Solved: How do i put most common input in a new variable

Diosfreak · Posted 10-31-2019 07:11 PM

My dataset looks like this

id gap insurance

1 -5 one

1 2 one

1 9 two

2 1 three

2 10 one

3 5 four

3 4 four

3 2 one

3 -3 two

What i want to do is the following, i want a new variable created that will give me the most occuring insurance if the gap is between -5 to 5 days.

id-Unique id of the individual

gap-gap in days

insurance-the different types of insurance

So my final result should look like

id gap insurance finalinsurance

1 -5 one one

1 2 one one

1 9 two one

2 1 three three

2 10 one three

3 5 four four

3 4 four four

3 2 one four

3 -3 two four

some more insight on the result:

ID 1 has 2 insurance that falls within my -5 to 5 days gap so i take a count of it, and i pick the most common one. In this case it is one so i populate the new variable with this answer.

ID 2 only one met my criteria so i went with the insurance , which is three.

ID 3, they all fall within my gap, so i take a count of the insurance input and go with the most common one, in this case insurance type four is the most common one.

Please any assistance will be appreciated. Thank you.

unison · Posted 10-31-2019 08:23 PM

Give this a shot.

1. Read in "raw_data" that you supplied.

2. Create a frequency table on id and insurance- call it "outfreq".

(be sure to filter raw_data down to observations with gaps between -5 and 5)

3. Sort raw_data for later merge.

4. Sort "outfreq" so that most frequent by id is on top.

5. De-duplicate "outfreq" - call it "mostfreq".

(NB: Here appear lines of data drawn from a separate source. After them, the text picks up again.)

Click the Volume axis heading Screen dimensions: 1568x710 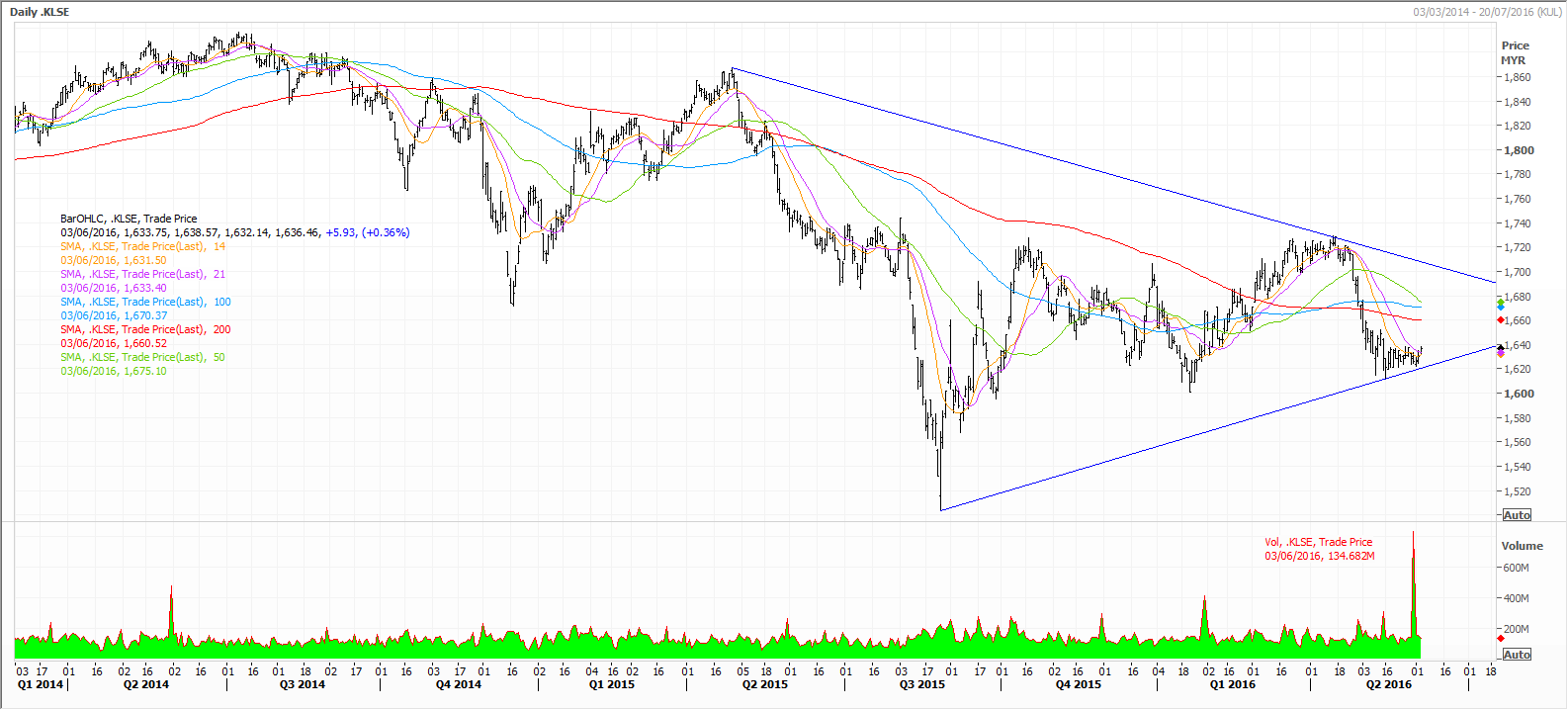coord(1522,546)
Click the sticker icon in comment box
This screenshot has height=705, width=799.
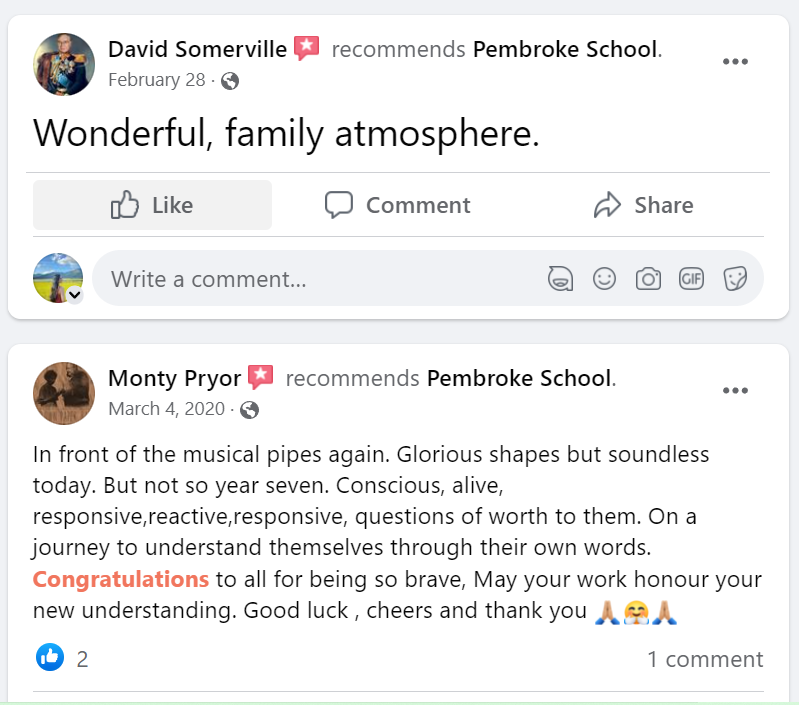point(736,279)
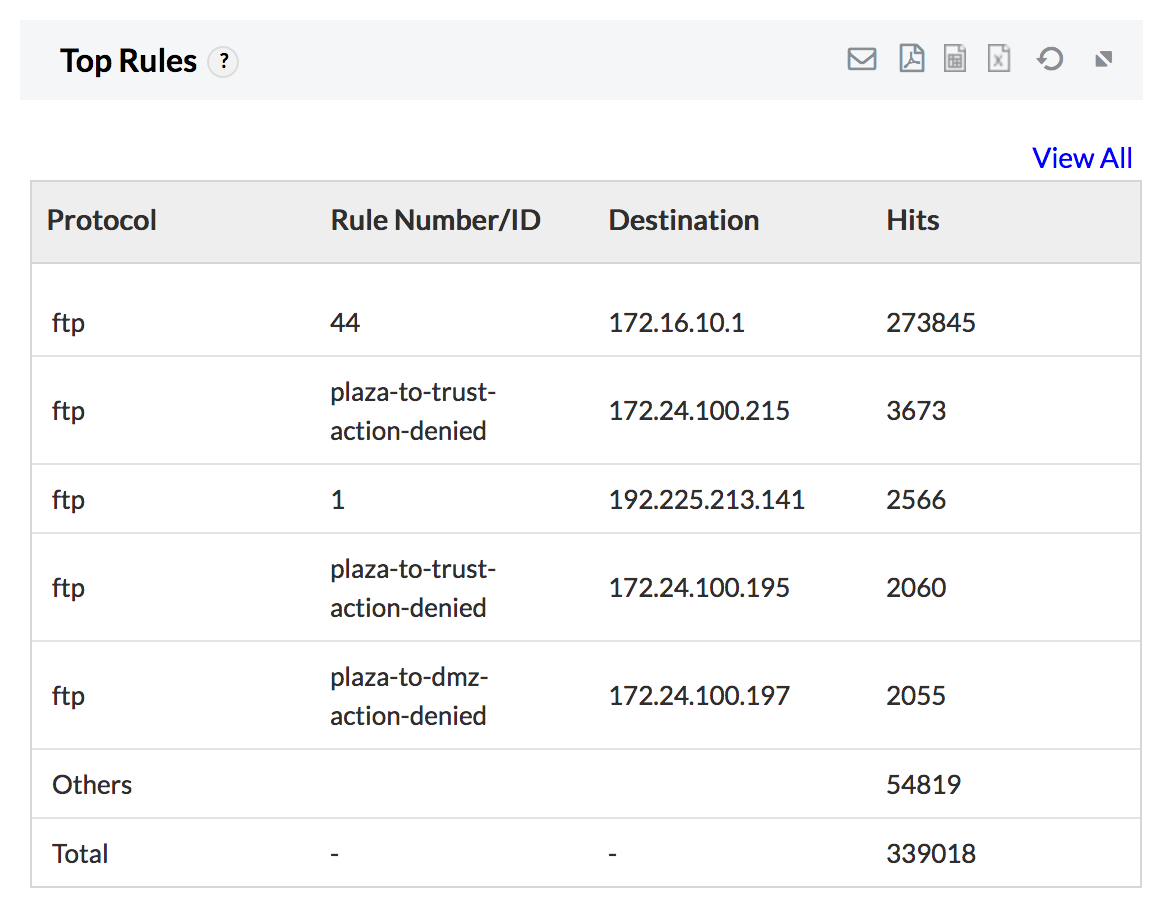Click hits value 273845
The image size is (1163, 918).
[x=930, y=323]
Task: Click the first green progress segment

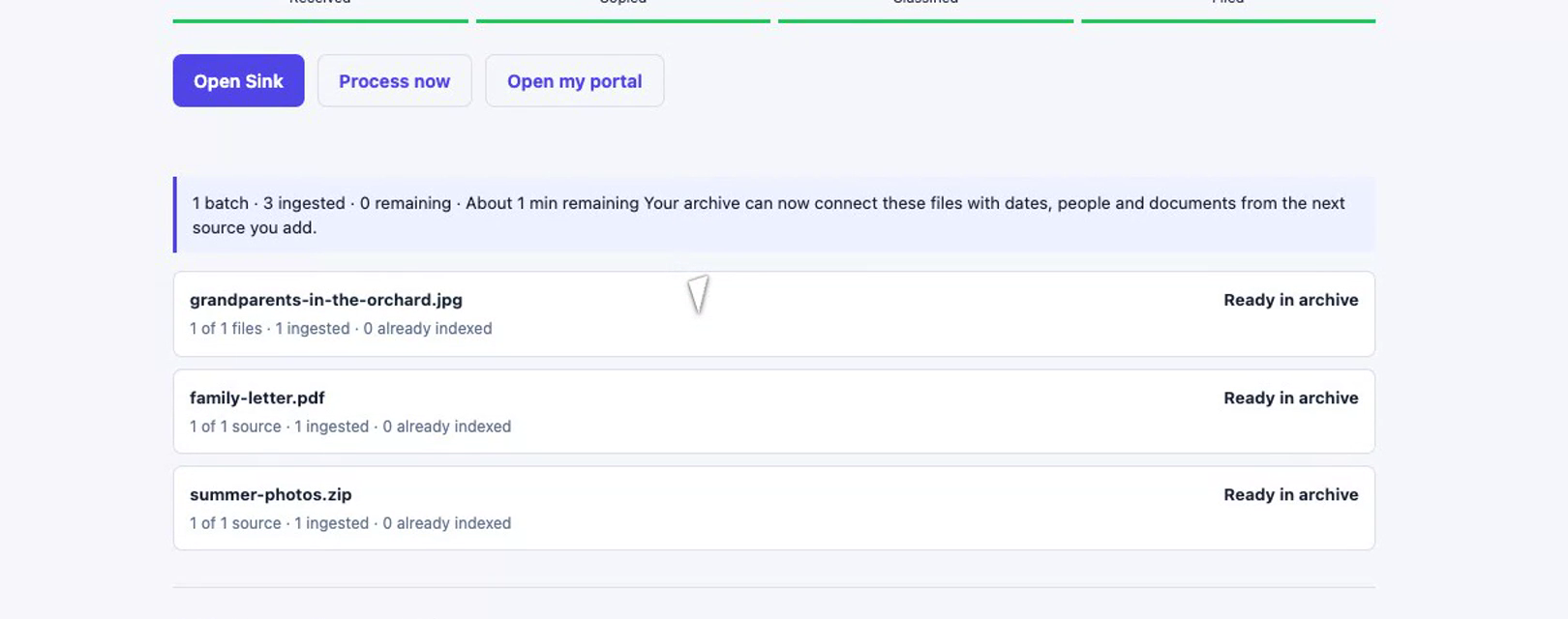Action: tap(320, 20)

6. Merge "mostfreq" with raw_data (like a left join).

data raw_data;
input id gap insurance $;
datalines;
1 -5 one
1 2 one
1 9 two
2 1 three
2 10 one 
3 5 four
3 4 four
3 2 one
3 -3 two
;
run;

proc freq data = raw_data(where=(gap ge -5 and gap le 5)) noprint;
tables id*insurance / norow nocol nopercent nocum
out = outfreq(rename=count=finalinsurance drop=percent);
run; 

proc sort data=raw_data; 
	by id; 
run;
proc sort data=outfreq; 
	by id descending finalinsurance; 
run;
proc sort data=outfreq(keep=id insurance) 
	nodupkey 
	out=mostfreq(rename=insurance=finalinsurance); 
	by id; 
run;

data want;
	merge
		raw_data(in=a)
		mostfreq(in=b) 
	;
	by id;
	if a;
run;

-unison

View solution in original post

Diosfreak · Posted 10-31-2019 07:10 PM

My dataset looks like this

id gap insurance

1 -5 one

1 2 one

1 9 two

2 1 three

2 10 one

3 5 four

3 4 four

3 2 one

3 -3 two

What i want to do is the following, i want a new variable created that will give me the most occuring insurance if the gap is between -5 to 5 days.

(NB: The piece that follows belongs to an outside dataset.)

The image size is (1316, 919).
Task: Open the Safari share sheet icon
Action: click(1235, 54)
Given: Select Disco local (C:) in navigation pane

id-Unique id of the individual

gap-gap in days

insurance-the different types of insurance

So my final result should look like

id gap insurance finalinsurance

1 -5 one one

1 2 one one

1 9 two one

2 1 three three

2 10 one three

3 5 four four

3 4 four four

3 2 one four

3 -3 two four

some more insight on the result:

ID 1 has 2 insurance that falls within my -5 to 5 days gap so i take a count of it, and i pick the most common one. In this case it is one so i populate the new variable with this answer.

ID 2 only one met my criteria so i went with the insurance , which is three.

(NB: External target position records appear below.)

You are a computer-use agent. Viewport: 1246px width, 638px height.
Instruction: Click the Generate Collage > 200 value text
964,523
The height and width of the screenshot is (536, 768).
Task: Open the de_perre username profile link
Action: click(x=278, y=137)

ID 3, they all fall within my gap, so i take a count of the insurance input and go with the most common one, in this case insurance type four is the most common one.

Please any assistance will be appreciated. Thank you.

mkeintz · Posted 10-31-2019 08:28 PM

I suggest you remove this topic, or mark it as solved, since youi already have posted it in a more appropriate forum group.

--------------------------
The hash OUTPUT method will overwrite a SAS data set, but not append. That can be costly. Consider voting for Add a HASH object method which would append a hash object to an existing SAS data set

Would enabling PROC SORT to simultaneously output multiple datasets be useful? Then vote for
Allow PROC SORT to output multiple datasets

--------------------------

Diosfreak · Posted 10-31-2019 11:26 PM

Yes thanks! Its my first time using this forum, i was not sure where to paste my question. Thanks again.

Kurt_Bremser · Posted 11-01-2019 04:14 AM

I merged the two questions.

Maxims of Maximally Efficient SAS Programmers
How to convert datasets to data steps
The macro for direct download as ZIP
How to post code
Please vote for Provide Sequential Search Capability for Hash Objects
How to deal with locked files on UNIX

Diosfreak · Posted 11-01-2019 11:02 AM

Thank you. I wanted to delete one, but I couldn't figure out how to..im new here! ><. Thanks again.

unison · Posted 10-31-2019 08:23 PM

Give this a shot.

1. Read in "raw_data" that you supplied.

2. Create a frequency table on id and insurance- call it "outfreq".

(be sure to filter raw_data down to observations with gaps between -5 and 5)

3. Sort raw_data for later merge.

4. Sort "outfreq" so that most frequent by id is on top.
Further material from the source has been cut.